I think Eliezer has oft-made the meta observation you are making now, that simple logical inferences take shockingly long to find in the space of possible inferences. I am reminded of him talking about how long backprop took.

In 1969, Marvin Minsky and Seymour Papert pointed out that Perceptrons couldn't learn the XOR function because it wasn't linearly separable.  This killed off research in neural networks for the next ten years.

[...]

Then along came this brilliant idea, called "backpropagation":

You handed the network a training input.  The network classified it incorrectly.  So you took the partial derivative of the output error (in layer N) with respect to each of the individual nodes in the preceding layer (N - 1).  Then you could calculate the partial derivative of the output error with respect to any single weight or bias in the layer N - 1.  And you could also go ahead and calculate the partial derivative of the output error with respect to each node in the layer N - 2.  So you did layer N - 2, and then N - 3, and so on back to the input layer.  (Though backprop nets usually had a grand total of 3 layers.)  Then you just nudged the whole network a delta - that is, nudged each weight or bias by delta times its partial derivative with respect to the output error.

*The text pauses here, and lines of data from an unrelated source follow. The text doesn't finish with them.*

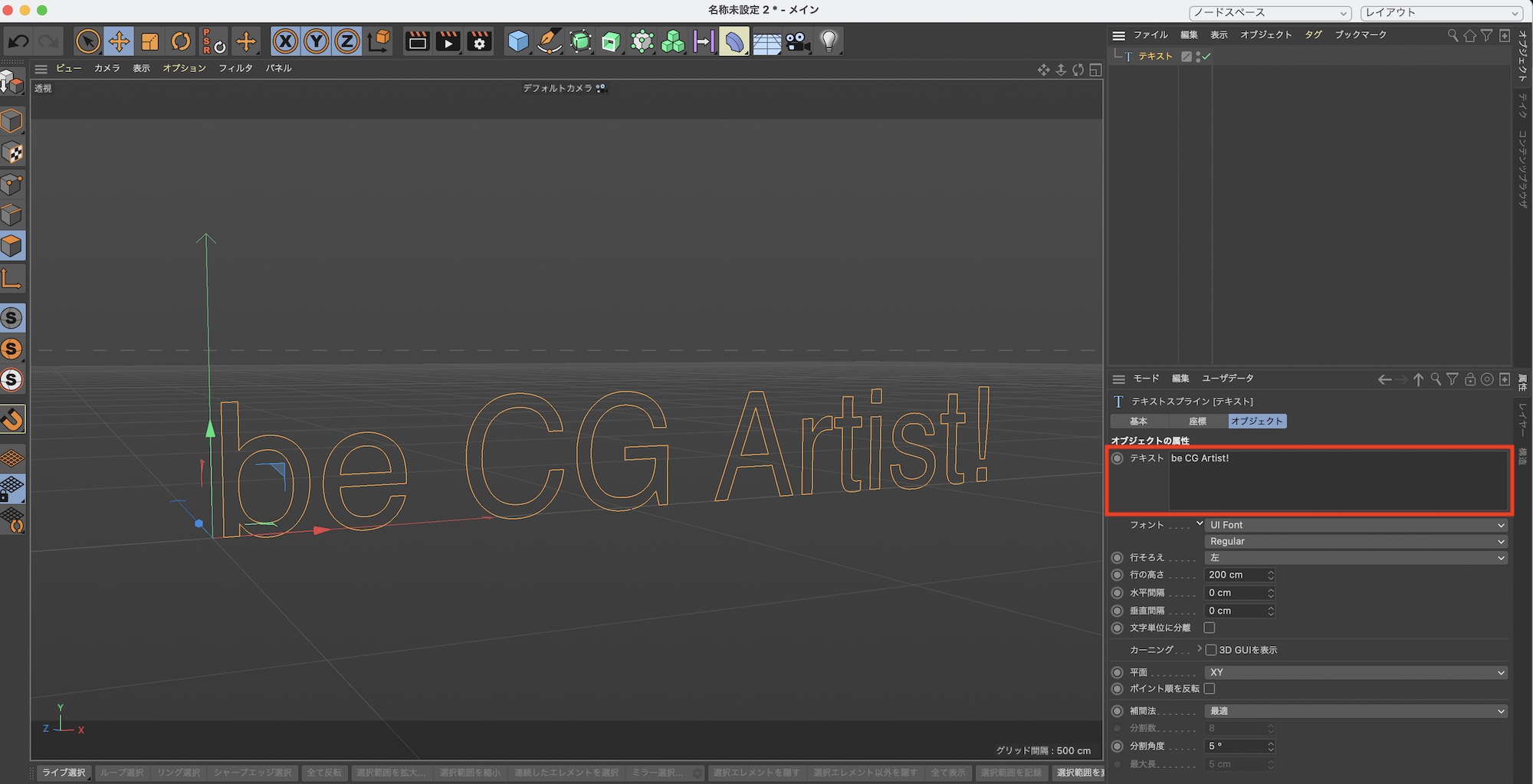Open the フィルタ viewport menu
The height and width of the screenshot is (784, 1533).
coord(235,68)
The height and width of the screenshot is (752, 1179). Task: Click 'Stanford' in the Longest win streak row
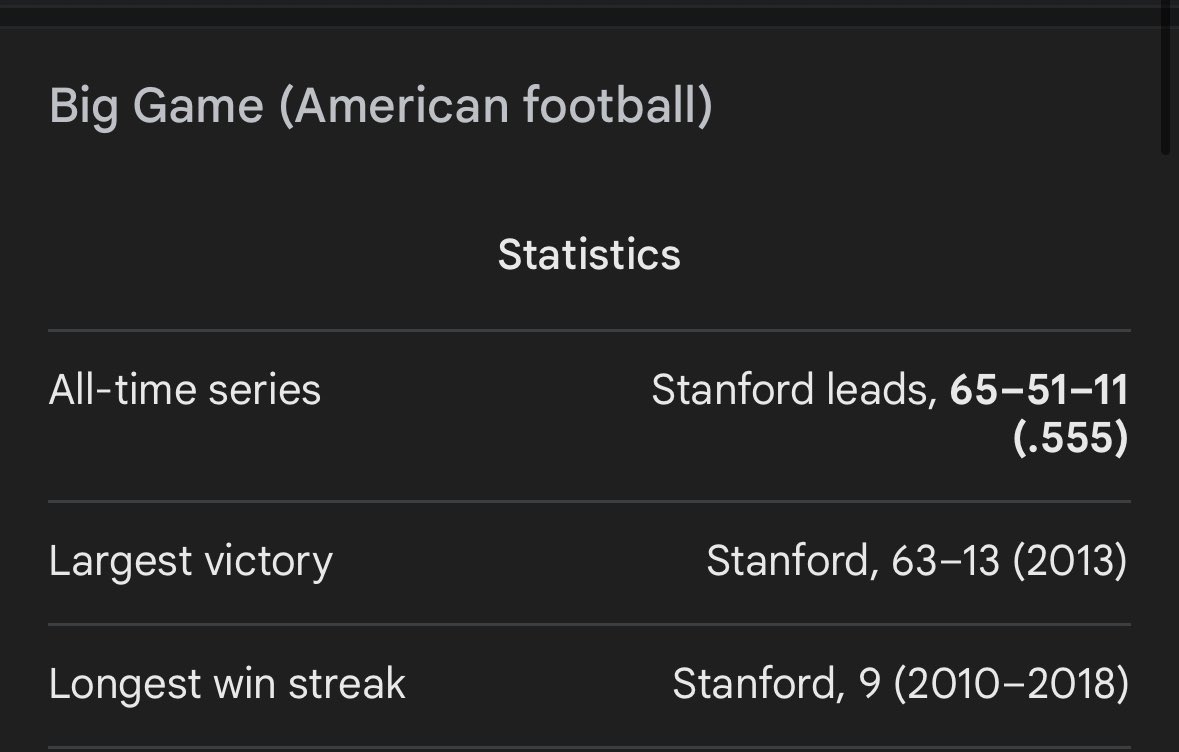pyautogui.click(x=754, y=684)
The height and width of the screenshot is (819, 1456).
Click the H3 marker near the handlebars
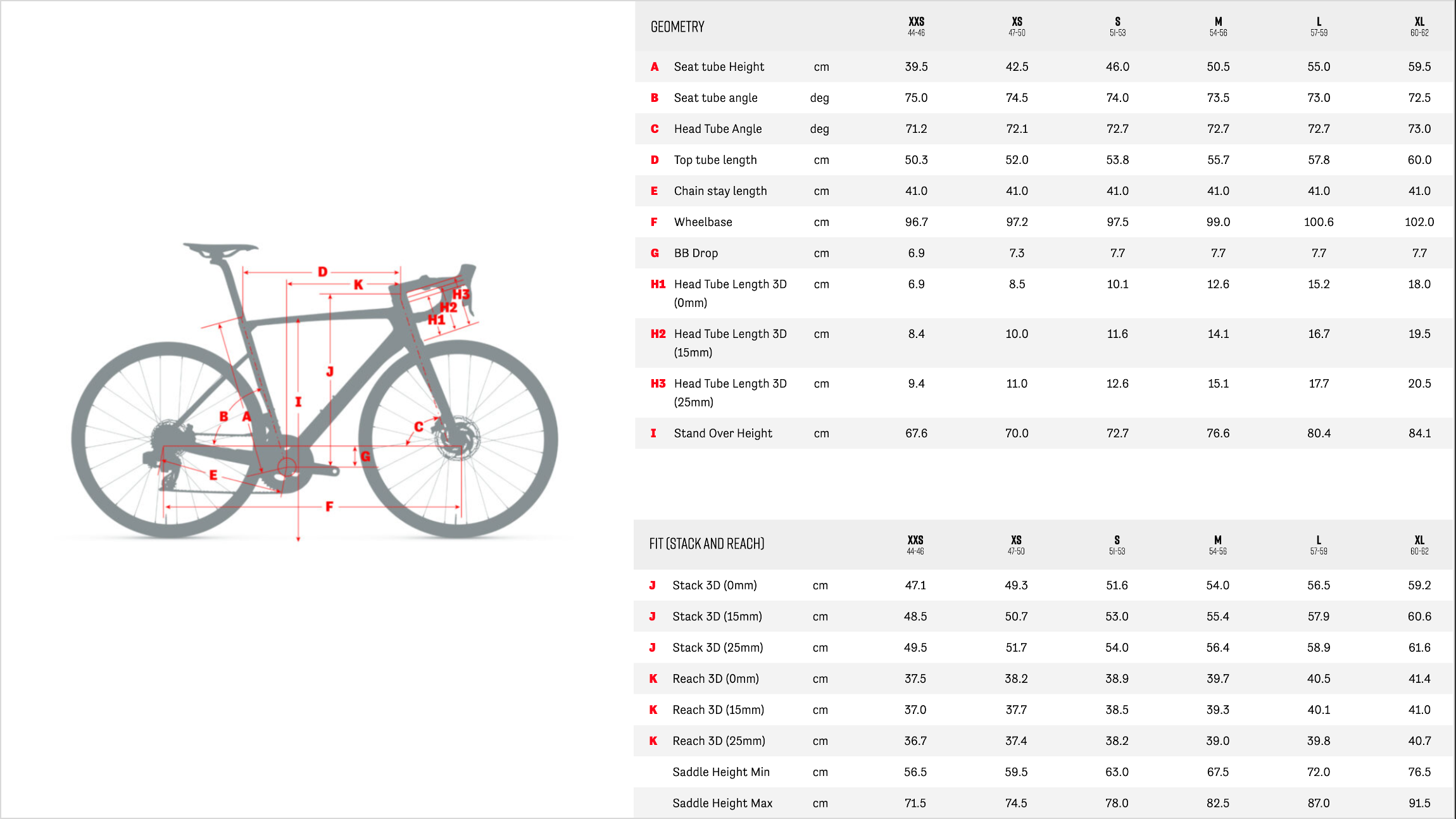[461, 294]
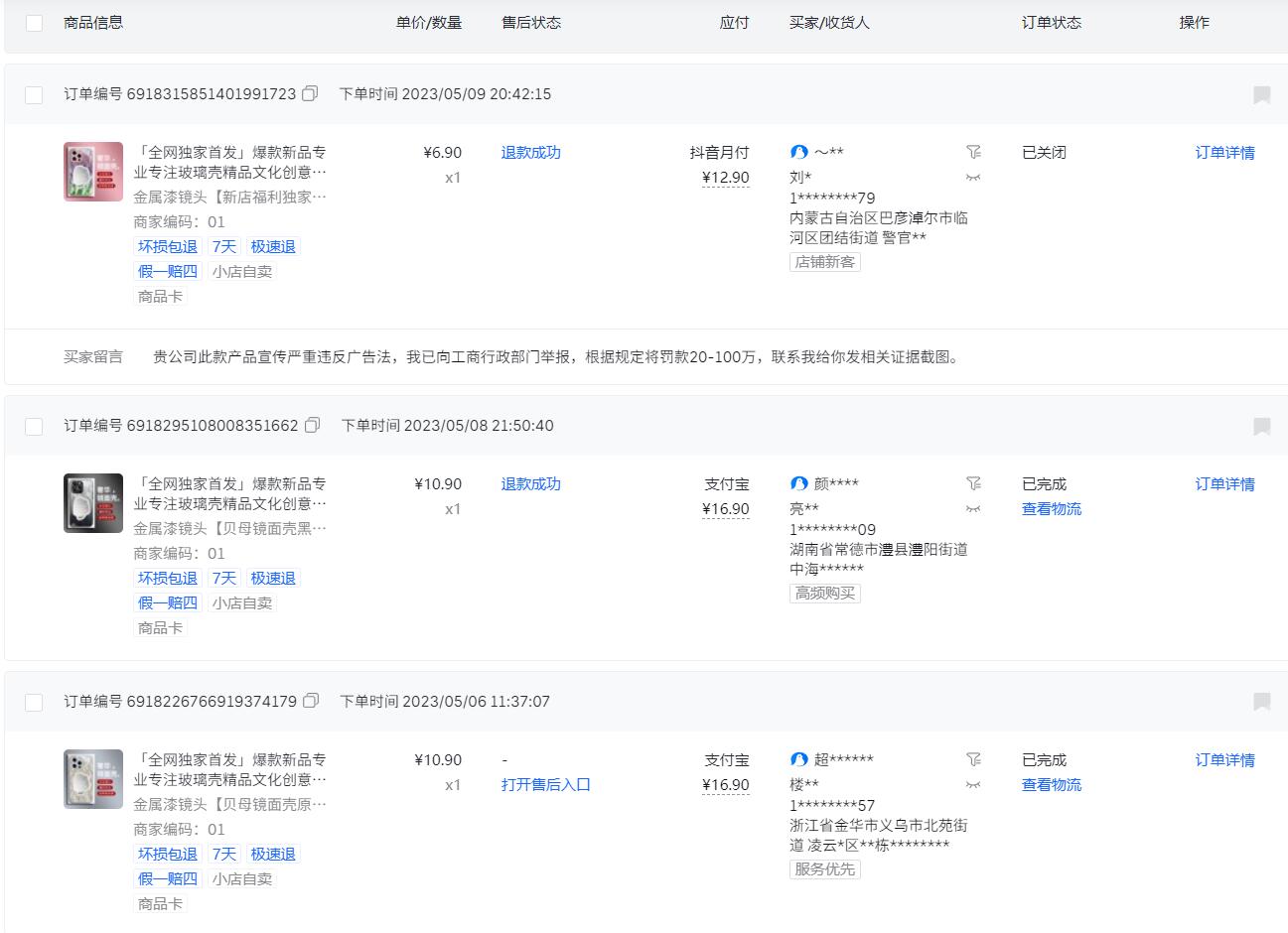This screenshot has height=933, width=1288.
Task: Open buyer avatar of 颜**** on the second order
Action: 798,483
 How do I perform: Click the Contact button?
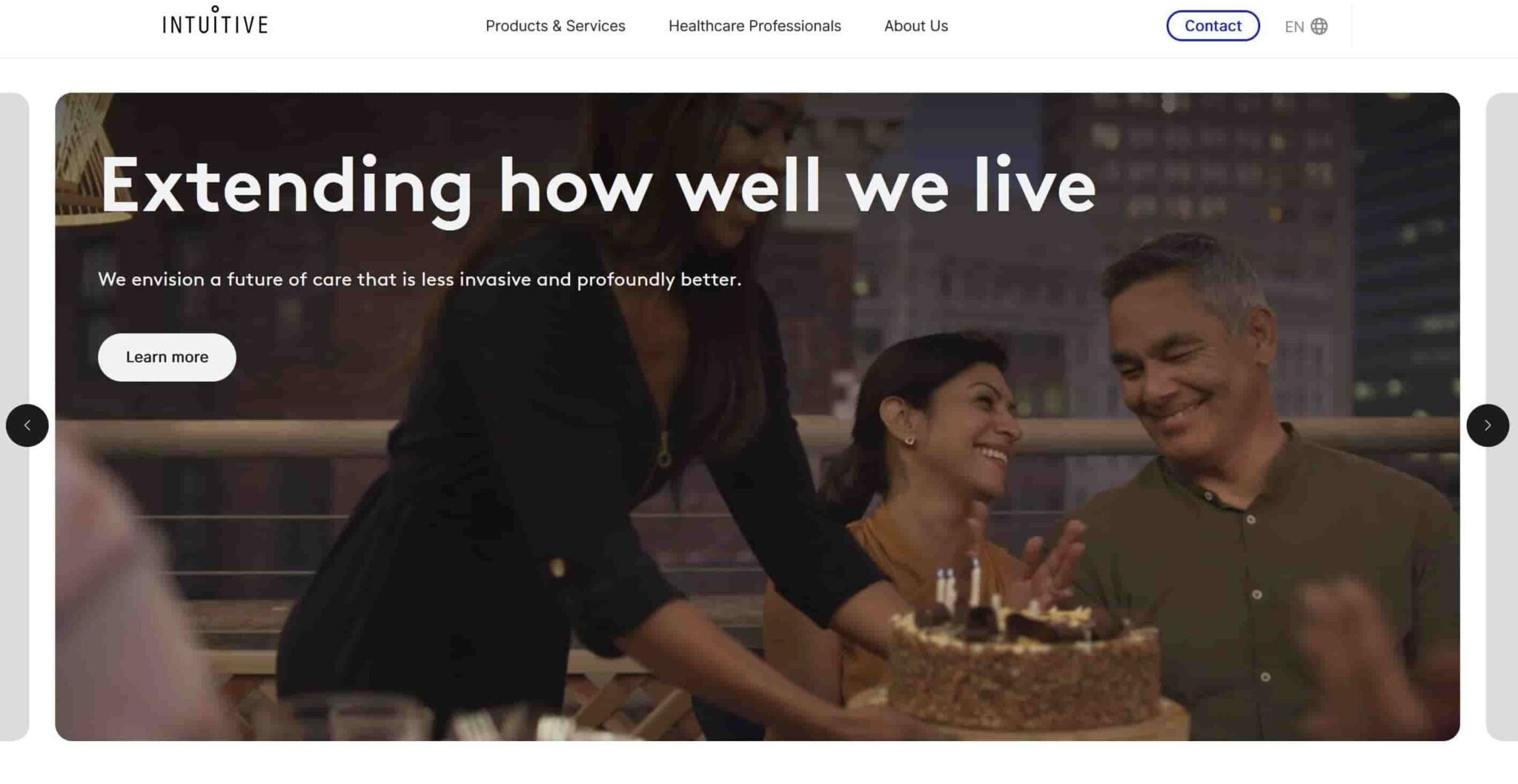[1213, 26]
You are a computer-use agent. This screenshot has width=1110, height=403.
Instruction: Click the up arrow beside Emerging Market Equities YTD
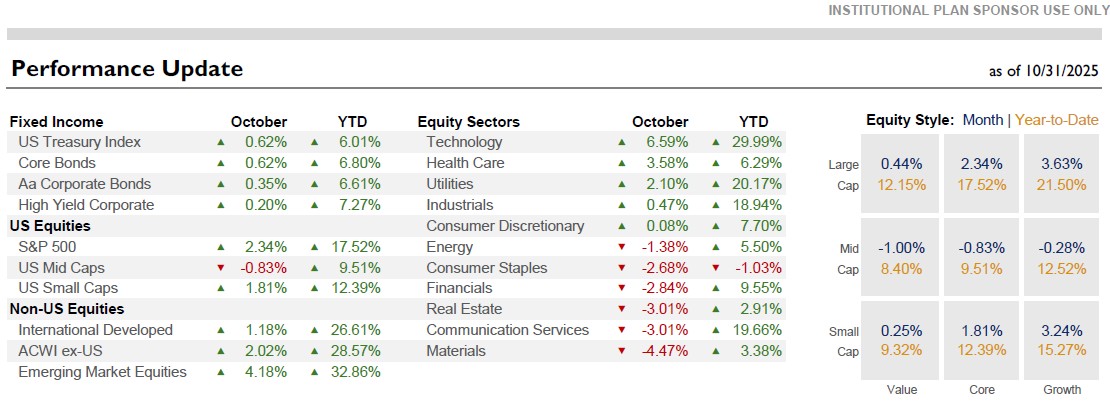point(315,372)
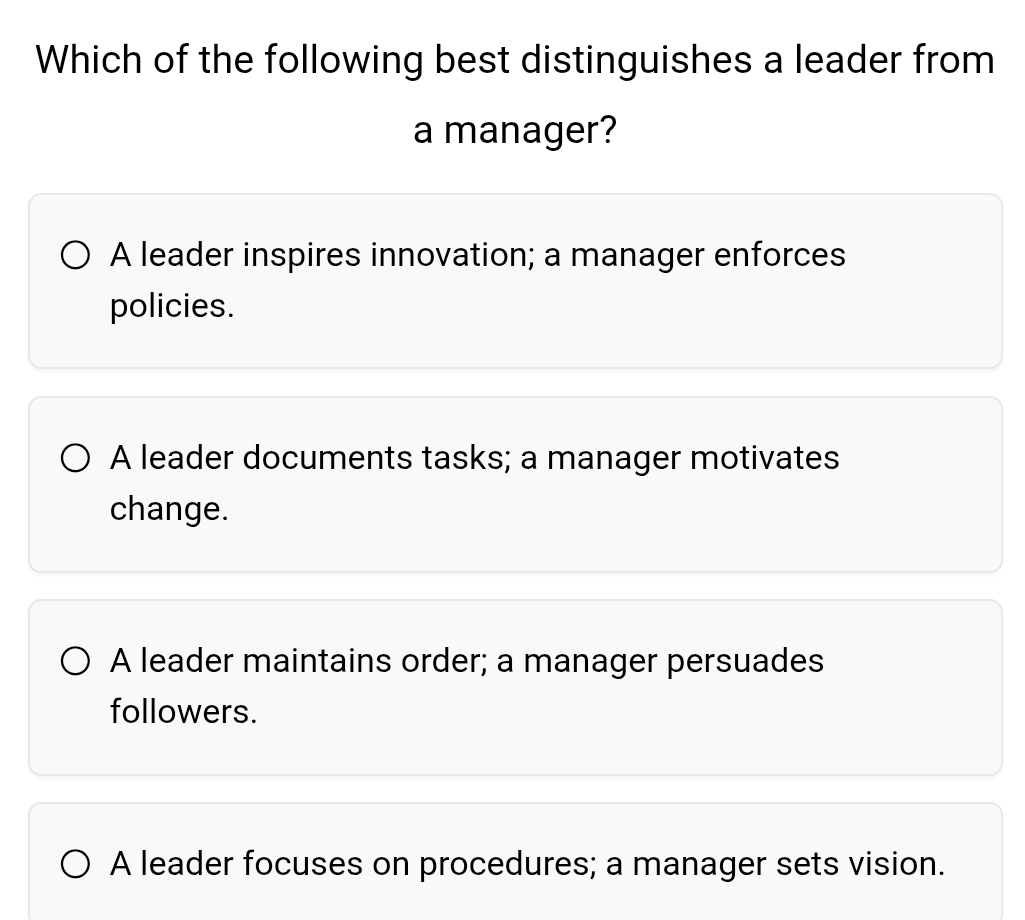Image resolution: width=1025 pixels, height=920 pixels.
Task: Click the word 'policies.' in first answer
Action: [x=172, y=307]
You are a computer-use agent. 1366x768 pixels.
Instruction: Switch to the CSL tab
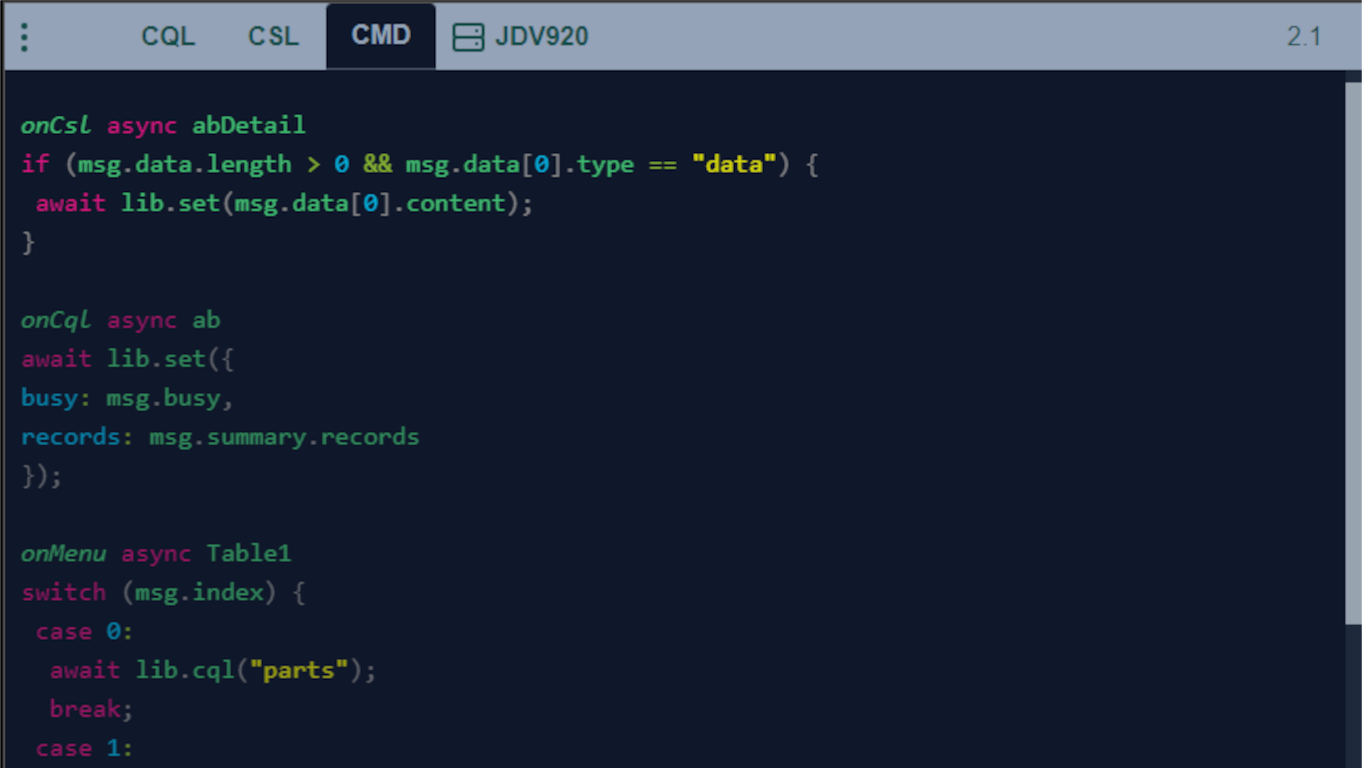(273, 37)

It says a lot about the nonobvious difficulty of doing math that it took years to come up with this algorithm.

I find it difficult to put into words just how obvious this is in retrospect.  You're just taking a system whose behavior is a differentiable function of continuous paramaters, and sliding the whole thing down the slope of the error function.  There are much more clever ways to train neural nets, taking into account more than the first derivative, e.g. conjugate gradient optimization, and these take some effort to understand even if you know calculus.  But backpropagation is ridiculously simple.  Take the network, take the partial derivative of the error function with respect to each weight in the network, slide it down the slope.

If I didn't know the history of connectionism, and I didn't know scientific history in general - if I had needed to guess without benefit of hindsight how long it ought to take to go from Perceptrons to backpropagation - then I would probably say something like:  "Maybe a couple of hours?  Lower bound, five minutes - upper bound, three days."

"Seventeen years" would have floored me.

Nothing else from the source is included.